Location
- 131 Shipley Ferry Rd Blountville, Tennessee 37617 United States 36°31′52.5″N 82°23′13.7″W﻿ / ﻿36.531250°N 82.387139°W

Information
- School type: Public, high school
- Founded: 1968
- School district: Sullivan County Schools
- Faculty: 59.50 (FTE)
- Grades: 9–12
- Enrollment: 850 (2018–19)
- Student to teacher ratio: 14.29
- Language: English
- Colors: White and Orange
- Mascot: Cougars
- Feeder schools: Blountville Middle School, Holston Middle School

= Sullivan Central High School =

Sullivan Central High School was a public high school (grades 9–12) located in Blountville, Tennessee under the authority of Sullivan County Schools. It served students from Blountville Middle School and Holston Middle School until it was incorporated into the new West Ridge High School in 2021. The school's mascot was the cougar, and its final principal was Mark Foster before the school's facilities transitioned into Central Middle School following the formation of West Ridge High.

== History ==
The school opened in 1968 with its main building and eventually expanded with a classroom addition and vocational building in 1978. A football fieldhouse was later opened in the fall of 1997.

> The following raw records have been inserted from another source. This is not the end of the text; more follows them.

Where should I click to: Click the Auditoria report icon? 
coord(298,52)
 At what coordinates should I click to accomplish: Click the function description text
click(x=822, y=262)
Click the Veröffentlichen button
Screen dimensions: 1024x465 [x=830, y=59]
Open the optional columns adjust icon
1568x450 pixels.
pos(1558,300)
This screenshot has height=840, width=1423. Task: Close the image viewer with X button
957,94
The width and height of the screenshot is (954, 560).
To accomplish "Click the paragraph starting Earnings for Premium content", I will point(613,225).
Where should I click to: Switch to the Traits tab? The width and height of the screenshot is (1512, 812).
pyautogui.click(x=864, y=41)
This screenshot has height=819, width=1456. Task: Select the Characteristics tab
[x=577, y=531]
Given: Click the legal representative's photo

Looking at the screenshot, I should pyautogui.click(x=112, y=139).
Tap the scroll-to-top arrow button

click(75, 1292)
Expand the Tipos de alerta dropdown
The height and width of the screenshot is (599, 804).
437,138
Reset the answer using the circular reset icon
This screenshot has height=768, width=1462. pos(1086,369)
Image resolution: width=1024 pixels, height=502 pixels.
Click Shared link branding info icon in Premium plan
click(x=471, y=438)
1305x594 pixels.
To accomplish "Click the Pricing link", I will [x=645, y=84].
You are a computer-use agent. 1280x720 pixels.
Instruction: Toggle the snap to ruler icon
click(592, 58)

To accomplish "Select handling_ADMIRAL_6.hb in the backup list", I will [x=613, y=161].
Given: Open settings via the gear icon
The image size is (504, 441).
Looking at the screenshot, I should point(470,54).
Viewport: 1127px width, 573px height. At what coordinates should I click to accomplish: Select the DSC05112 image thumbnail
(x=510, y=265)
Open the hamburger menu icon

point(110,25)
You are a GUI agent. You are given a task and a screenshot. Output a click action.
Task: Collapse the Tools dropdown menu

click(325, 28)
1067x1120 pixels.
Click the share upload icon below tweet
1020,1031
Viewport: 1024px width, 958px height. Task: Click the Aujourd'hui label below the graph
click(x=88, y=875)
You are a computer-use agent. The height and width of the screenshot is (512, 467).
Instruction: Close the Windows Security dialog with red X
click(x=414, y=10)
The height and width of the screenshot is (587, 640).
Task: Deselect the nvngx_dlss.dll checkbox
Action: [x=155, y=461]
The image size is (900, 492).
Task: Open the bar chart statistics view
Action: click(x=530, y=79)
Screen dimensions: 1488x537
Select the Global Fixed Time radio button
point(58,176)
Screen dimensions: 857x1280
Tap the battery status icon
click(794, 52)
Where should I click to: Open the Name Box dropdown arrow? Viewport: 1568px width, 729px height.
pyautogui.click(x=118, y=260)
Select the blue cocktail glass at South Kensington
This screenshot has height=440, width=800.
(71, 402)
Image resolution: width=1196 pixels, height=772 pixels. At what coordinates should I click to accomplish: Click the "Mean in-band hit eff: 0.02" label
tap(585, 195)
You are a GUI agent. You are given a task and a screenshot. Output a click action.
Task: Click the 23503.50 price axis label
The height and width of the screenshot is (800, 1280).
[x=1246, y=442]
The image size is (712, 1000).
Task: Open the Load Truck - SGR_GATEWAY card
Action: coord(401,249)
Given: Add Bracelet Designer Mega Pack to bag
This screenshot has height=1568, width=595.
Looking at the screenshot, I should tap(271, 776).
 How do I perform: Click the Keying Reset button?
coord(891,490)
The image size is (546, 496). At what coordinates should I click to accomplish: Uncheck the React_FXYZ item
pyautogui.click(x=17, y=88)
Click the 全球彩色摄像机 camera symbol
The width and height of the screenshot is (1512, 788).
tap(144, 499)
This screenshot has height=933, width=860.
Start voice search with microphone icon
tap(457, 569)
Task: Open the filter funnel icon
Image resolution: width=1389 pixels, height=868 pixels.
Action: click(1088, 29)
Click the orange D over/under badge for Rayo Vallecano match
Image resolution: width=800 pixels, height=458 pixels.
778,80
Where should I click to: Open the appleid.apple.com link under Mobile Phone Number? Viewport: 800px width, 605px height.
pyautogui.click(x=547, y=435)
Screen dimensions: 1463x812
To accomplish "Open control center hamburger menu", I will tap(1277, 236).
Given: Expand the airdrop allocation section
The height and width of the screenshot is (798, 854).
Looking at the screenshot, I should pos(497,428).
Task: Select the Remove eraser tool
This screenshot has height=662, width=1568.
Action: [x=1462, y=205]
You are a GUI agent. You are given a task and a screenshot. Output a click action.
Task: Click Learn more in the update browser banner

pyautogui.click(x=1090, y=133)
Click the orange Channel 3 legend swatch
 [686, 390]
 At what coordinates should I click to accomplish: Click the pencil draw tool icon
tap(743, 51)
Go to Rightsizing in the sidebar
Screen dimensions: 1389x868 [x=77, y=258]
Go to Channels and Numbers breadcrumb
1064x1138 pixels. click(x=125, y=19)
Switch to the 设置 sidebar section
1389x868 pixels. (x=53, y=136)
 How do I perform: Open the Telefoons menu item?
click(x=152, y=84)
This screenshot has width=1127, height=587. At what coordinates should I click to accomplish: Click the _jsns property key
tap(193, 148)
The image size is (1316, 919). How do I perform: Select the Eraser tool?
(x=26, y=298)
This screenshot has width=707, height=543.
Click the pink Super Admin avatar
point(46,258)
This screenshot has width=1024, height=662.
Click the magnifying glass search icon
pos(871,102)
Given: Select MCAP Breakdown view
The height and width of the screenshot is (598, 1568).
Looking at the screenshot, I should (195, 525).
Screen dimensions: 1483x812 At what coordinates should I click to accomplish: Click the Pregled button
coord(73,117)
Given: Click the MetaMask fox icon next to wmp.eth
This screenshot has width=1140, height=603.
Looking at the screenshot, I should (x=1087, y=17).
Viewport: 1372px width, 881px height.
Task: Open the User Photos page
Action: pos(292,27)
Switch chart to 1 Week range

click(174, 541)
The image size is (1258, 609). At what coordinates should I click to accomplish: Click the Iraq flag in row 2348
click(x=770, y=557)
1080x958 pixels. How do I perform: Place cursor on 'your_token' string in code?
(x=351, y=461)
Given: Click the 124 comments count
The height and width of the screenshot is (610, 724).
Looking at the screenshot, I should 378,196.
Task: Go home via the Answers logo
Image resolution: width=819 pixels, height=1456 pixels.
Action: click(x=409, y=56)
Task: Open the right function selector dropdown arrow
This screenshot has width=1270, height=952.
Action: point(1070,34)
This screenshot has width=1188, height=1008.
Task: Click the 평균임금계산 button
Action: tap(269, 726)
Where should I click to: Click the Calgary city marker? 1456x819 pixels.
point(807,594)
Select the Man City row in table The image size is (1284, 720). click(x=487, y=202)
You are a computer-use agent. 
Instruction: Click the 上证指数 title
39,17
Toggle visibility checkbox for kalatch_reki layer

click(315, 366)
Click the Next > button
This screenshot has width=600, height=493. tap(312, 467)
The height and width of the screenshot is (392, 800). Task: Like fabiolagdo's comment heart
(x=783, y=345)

At 9:15 AM on August 30, 2010, 62-year-old Kingsport resident Thomas Richard Cowan brought two loaded guns to the school and threatened then-principal Melanie Riden and school resource officer Carolyn Gudger, who escorted Riden to safety. Cowan was shot by police officers and died at 10:10 AM.

== Athletics ==
The school had athletic teams in all traditional varsity sports, including football, swimming, soccer, basketball, track, cross country, tennis, baseball, softball, volleyball, cheerleading, and marching band. Despite its relatively small enrollment, the school fielded three men's basketball teams and two to three women's basketball teams in the same divisions. The school maintained intense rivalries with the other three Sullivan County high schools and in select sports with the local city schools of Dobyns Bennett High School, Tennessee High School, and Science Hill High School.

The heat to the Sullivan Central swimming pool went out in mid-December 2008 after the school's coal-fired hot-water boiler was replaced with three on-demand domestic water heaters that were unable to service the pool. The swim team practiced at sister school Sullivan North High School until it was reopened in January 2011, when the pool was dedicated to Bradley Brock, a senior who died of cancer in September 2010.